By Dr Marie-Goretti Harakeye
The rapid spread of the AIDS epidemic at the turn of the century trumpeted major setbacks to Africa’s development trajectory. In the face of greater adversity visionary leadership and tenacity was required to reverse the threats of AIDS, TB and Malaria to the continent’s steady progress.
The African Union has stood to the challenge and framed a compelling vision for the future of the continent and has developed powerful health policy frameworks and commitments that have resulted in substantial reduction of the AIDS, TB and malaria burden. In the face of denial, fear, stigma and discrimination African leaders acted to stem the tide of these epidemics. The Abuja +12 meeting comes at a decisive moment in our African response to the AIDS, TB and Malaria responses.
Thirty-two years in the AIDS epidemic, twelve years after the Abuja declaration unprecedented progress has been achieved. The results speak for themselves. Only three decades ago the picture was very bleak especially for the new emergency posed by the AIDS epidemic. Thirteen years ago, AIDS was wiping out a generation of individuals and reversing important health and development gains being made in Africa. Hospitals were completely overwhelmed by the massive volume of dying people. According to the UNAIDS Report AIDS at 30 Nations at the Cross Roads during this period adult HIV prevalence rose from less than 1% to 24.5% in Lesotho and from 3.5% to 26% in Botswana.
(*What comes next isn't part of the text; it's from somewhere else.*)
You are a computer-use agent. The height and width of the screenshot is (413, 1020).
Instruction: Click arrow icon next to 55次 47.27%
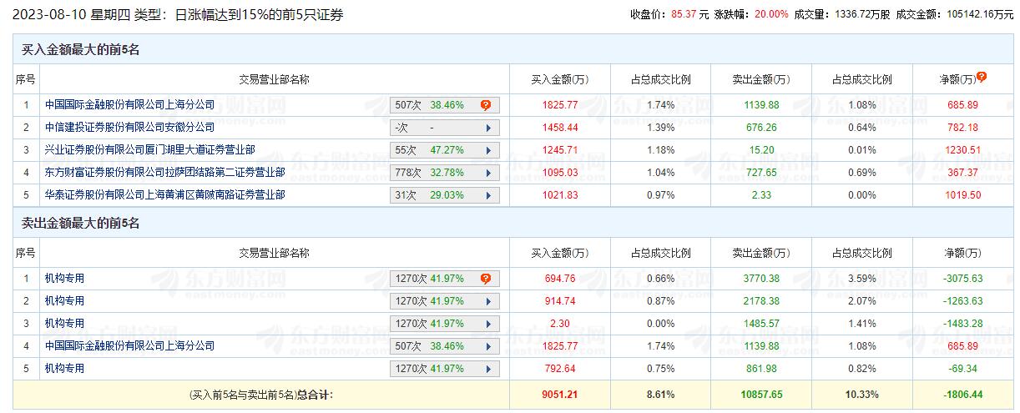(x=486, y=151)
While less than 1% of adults in South Africa were living with HIV in1990, 16.1% were living with HIV a decade later.
The UNAIDS Global Report 2012 indicates that since 2001 signs of reversing the ADS epidemic is clear, the annual number of people newly infected with HIV in Africa has been reduced by 25% since 2001. Today, AIDS is no longer a death sentence in Africa. According to the same report more than five million people living with HIV in Africa are alive because they have access to treatment. The impact of what can be achieved through integrated TB and HIV services is remarkable. Between 2005 and 2011, 1.5 million lives were saved due to TB and HIV integration.
However while the 2012 WHO Global Tuberculosis Report points out that while significant progress has been made in ending TB the emergence of MDR cases (multidrug-resistant) and XDR (extremely drug-resistant) TB can cost up to 100 times more. Timely investments are more critical, without accelerating action, 23 million people will fall sick with TB and 5,5 million will die of TB in Africa in the next ten years.
The picture is equally promising in Malaria, the 2012 WHO Malaria report shows a decrease in mortality rates by 26% globally and by 33% in Africa between 2000 and 2010. At present 25 countries are on track to eliminate malaria and many more have declared elimination as a national goal. The progress however remains fragile and Africa cannot be complacent.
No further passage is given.